Was it because my forebears were gambier farmers? Was it because the Hillview region and Princess Elizabeth area, on which my blog is based, were all gambier farms in the past? Was it because most people today don't know about it? In a way, perhaps it's all these reasons.
|A gambier processing facility, called a Bangsal, in early Singapore.|
Note the coolies bringing in their harvest of leaves.
(Photo source: National Archives Singapore)
My great-great grandfather, Mr Chua Chin Huat, a Teochew Catholic, started his gambier farm in the Chua Chu Kang area beside the Peng Siang River in the 1830s. He was the Kangchu and the farmland was called Chua Chu Kang, named after him. By 1855, it was recorded that he had 650,000 gambier plants and 105,000 vines of pepper on his farm.
Records also showed that he had to pay quit rent to the municipal government for 30 plots on his farm. This would imply that he might have up to 30 tenanted farmers, or coolies, working for him on his land. The coolies and tenant farmers lived a hard and impoverished life, some of whom were indentured labourers.
Gambir and pepper agriculture died out in Singapore by the end of the 19th century. Surprisingly, gambier farming still exist in neighbouring Indonesia but little in the way of life has changed for the gambier farmers today.
|The flower of the Gambier plant, Uncaria Gambir.|
|The leaves are where the gambier extract are derived.|
What is gambier?
Gambier is an extract from the leaves of a plant, Uncaria Gambir, which is only found in the Malay Archipelago. The processed extract was long used by the Chinese for medicines and for chewing the betel nut quid. Later, it was discovered that the tannic acid from the gambier plant was an excellent agent for use in tanning leather, and was very much cheaper than using European oak tannins. This discovery caused a boom in the the gambier trade with an insatiable demand from Europe. Today, gambier extract is used mainly for cosmetics and dyeing.
|Raw gambier extract. Gambier plants can been in the background.|
Gambier was traditionally carried out on a shift agriculture basis. When the soil had been exhausted of its nutrients, the farmers will move to a new plot to grow new gambier plants. The old plots would be used for growing pepper, with the old processed gambier leaves used as fertiliser.
Gambier is an astringent plant, which means that its potency will diminish quickly and has to be processed immediately on harvesting.
The following photos show how gambier is extracted and processed. It is still done by small farm holders through a long laborious method that has hardly changed since the 19th century.
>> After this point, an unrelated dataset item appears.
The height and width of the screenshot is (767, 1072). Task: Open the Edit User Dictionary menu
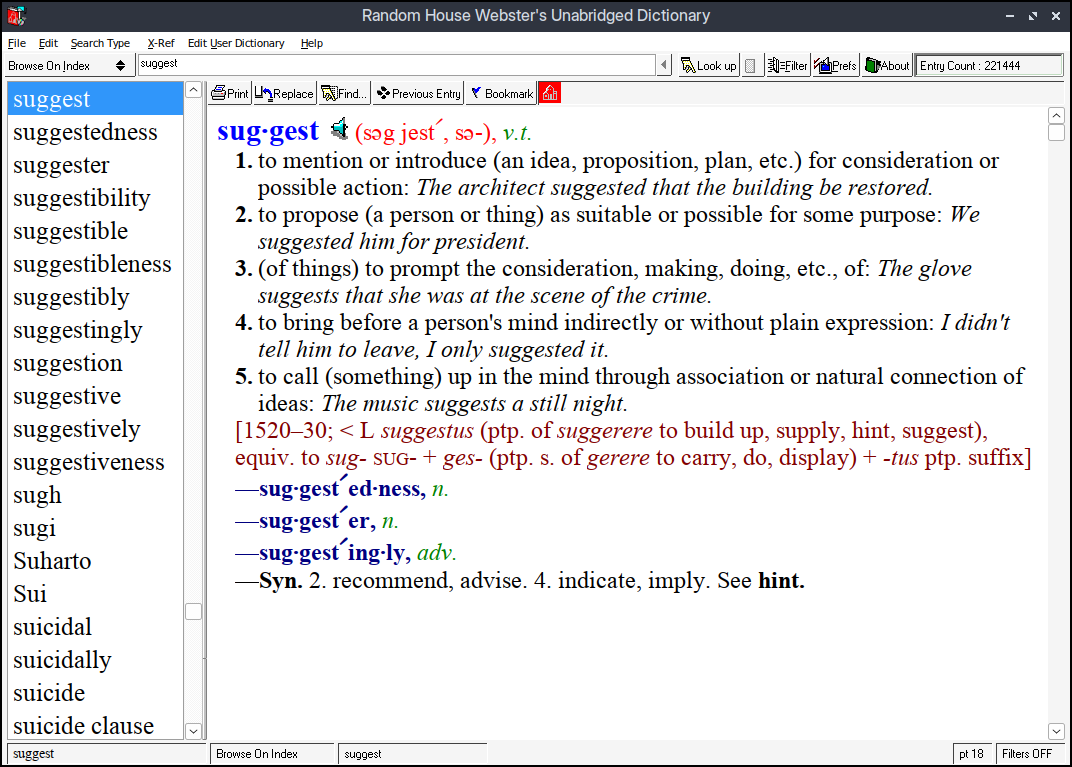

|The gambier leaves are harvested when is it between 4-6 months old.|
|The gambier leaves are harvested and brought directly to the bangsal for processing.|
Note the similarity to the 19th century picture, at top,
and the bamboo basket which has not changed in design.
|The gambier leaves are stuffed tightly into a wicker basket.|
|The entire basket of gambir leaves is boiled until the leaves turns brown.|
|The cooked leaves are removed from the boil and tied into a bundle for the next stage.|
|The hot bundle is placed into a press to extract the juice from the leaves.|
Once the juice is extracted, the leaves are re-boil for a second pressing.
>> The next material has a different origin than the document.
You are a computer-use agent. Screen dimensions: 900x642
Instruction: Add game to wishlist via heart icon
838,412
|Today, a hydraulic press is used. The only advance since the early days.|
Previously, heavy rocks were placed on top and pressure was applied manually with a long pole.
|The gambir extract is collected and poured out into trays and left to dry.|
|When the extract becomes a semi-solid compound, it is formed into bricks.|
|The bricks are left to dry in the sun. This is the end of the raw process.|
From these dried bricks, it is sold to be further processed into other products.